Quantification of SARS-CoV-2 genomes in Calu-3 SARS-Cov-2-infected and SFN-treated cells. (A-C) The amount of SARS-CoV-2-released genomes was determined by absolute reverse transcription-quantitative PCR and compared in (A) Calu-3 infected cells analyzed 24 and 48 hpi, or in Calu-3 infected cells treated with SFN or with the SFN vehicle DMSO and analyzed (B) 24 and (C) 48 hpi (n=3) ^*P<0.05, significant; ^**P<0.01, highly significant. (D and E) Representative reverse transcription-digital-droplet dPCR 2D plots quantifying intracellular SARS-CoV-2 genomic N1 and N2 sequences (as indicated); samples were isolated at (D) 24 and (E) 48 hpi time points. (F and G) Two-way ANOVA, followed by post hoc Bonferroni test (see also Fig. S7) performed on samples from SARS-CoV-2-infected Calu-3 cells in the absence or in the presence of SFN, as indicated. Cells were harvested at 24 and 48 hpi. The results represent the mean ± S.D. (n=6). The analysis of the data shown in panels F and G is further detailed in Fig. S7. For SARS-CoV-2 genome quantification, the N1 (F) and N2 (G) sequences have been considered. The P-values reported in panels F and G (two-way ANOVA, followed by post hoc Bonferroni test) were obtained comparing untreated infected cells (SARS-CoV-2) vs. SFN-treated infected cells (SARS-CoV-2 + SFN). Results represent the mean ± S.D. SARS-CoV-2, severe acute respiratory syndrome coronavirus 2; hpi, h post-infection; SFN, sulforaphane.

Figure 7

Quantification of NF-κB gene expression in Calu-3 SARS-Cov-2 infected, SFN-treated cells. (A and B) For quantification of NF-κB mRNAs, reverse transcription-quantitative PCR was employed to quantify the expression of transcripts coding for (A) NF-κBp50 subunit and (B) NF-κBp65 subunit. (C and D) NF-κB proteins were quantified by western blotting. (C) Representative Western Blot membranes hybridized with antibodies against NF-κB (p105/50, p65) and b-actin (as endogenous control). The original uncropped gels used for panel C are shown in Figs. S4 and S5. Representative Ponceau S staining of the membranes to verify extracts loading in each sample is presented in Fig. S6. (D) Quantitative analysis of the protein/β-actin ratios obtained after densitometric analysis of the data shown in panel C; ChemiDoc instrument and Image Lab software (both from Bio-Rad Laboratories, Inc.) were used densitometry analysis of the obtained bands (n=3). ^*P<0.05 and ^**P<0.01. SARS-CoV-2, severe acute respiratory syndrome coronavirus 2; SFN, sulforaphane.

Figure 8

Expression of pro-inflammatory genes in SARS-CoV-2-infected, SFN-treated Calu-3 cells.

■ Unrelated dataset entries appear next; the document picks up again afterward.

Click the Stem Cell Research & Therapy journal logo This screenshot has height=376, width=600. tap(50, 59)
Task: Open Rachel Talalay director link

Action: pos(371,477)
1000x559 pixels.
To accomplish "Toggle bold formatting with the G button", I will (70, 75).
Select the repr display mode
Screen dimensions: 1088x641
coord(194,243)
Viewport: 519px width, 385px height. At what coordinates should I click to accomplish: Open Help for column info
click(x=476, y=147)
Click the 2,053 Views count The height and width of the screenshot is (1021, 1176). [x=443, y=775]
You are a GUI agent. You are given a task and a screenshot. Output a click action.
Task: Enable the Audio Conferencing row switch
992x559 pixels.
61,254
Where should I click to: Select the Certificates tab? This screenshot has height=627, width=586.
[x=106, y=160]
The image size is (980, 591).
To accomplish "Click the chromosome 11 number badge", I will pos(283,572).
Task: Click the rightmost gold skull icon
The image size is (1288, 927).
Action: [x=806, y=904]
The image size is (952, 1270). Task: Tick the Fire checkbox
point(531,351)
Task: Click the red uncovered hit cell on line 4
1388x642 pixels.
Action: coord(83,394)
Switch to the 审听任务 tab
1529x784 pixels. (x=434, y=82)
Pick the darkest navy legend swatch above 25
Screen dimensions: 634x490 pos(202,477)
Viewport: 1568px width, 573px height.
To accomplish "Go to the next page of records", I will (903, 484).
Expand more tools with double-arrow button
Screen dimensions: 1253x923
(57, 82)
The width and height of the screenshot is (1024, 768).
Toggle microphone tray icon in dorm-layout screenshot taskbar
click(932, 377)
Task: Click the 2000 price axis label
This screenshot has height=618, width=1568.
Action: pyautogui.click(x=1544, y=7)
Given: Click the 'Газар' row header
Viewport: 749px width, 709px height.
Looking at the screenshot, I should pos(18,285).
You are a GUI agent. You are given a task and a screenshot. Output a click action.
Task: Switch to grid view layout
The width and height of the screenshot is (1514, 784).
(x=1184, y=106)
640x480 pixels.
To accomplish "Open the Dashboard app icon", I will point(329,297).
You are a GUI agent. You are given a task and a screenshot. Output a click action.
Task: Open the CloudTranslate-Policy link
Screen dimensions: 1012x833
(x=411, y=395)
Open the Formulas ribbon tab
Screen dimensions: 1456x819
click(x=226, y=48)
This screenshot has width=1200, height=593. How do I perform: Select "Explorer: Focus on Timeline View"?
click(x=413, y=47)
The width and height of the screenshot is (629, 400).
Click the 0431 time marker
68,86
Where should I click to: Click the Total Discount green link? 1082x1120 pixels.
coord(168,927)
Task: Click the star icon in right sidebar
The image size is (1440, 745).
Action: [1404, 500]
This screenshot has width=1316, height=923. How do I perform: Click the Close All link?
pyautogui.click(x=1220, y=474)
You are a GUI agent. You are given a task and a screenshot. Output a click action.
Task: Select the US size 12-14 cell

A short list of pro-inflammatory mRNAs encoding cytokines belonging to the 'COVID-19 cytokine storm' were quantified by reverse transcription-quantitative PCR in SFN-treated Calu-3 cells: (A) IL-1β mRNA, (B) IL-6 mRNA and (C) IL-8 mRNA. (D-F) Binding sites of key transcription factors interacting with the (D) IL-1β, (E) IL-6 and (F) IL-8 gene promoters. ^*P<0.05 and ^**P<0.01. SARS-CoV-2, severe acute respiratory syndrome coronavirus 2; SFN, sulforaphane.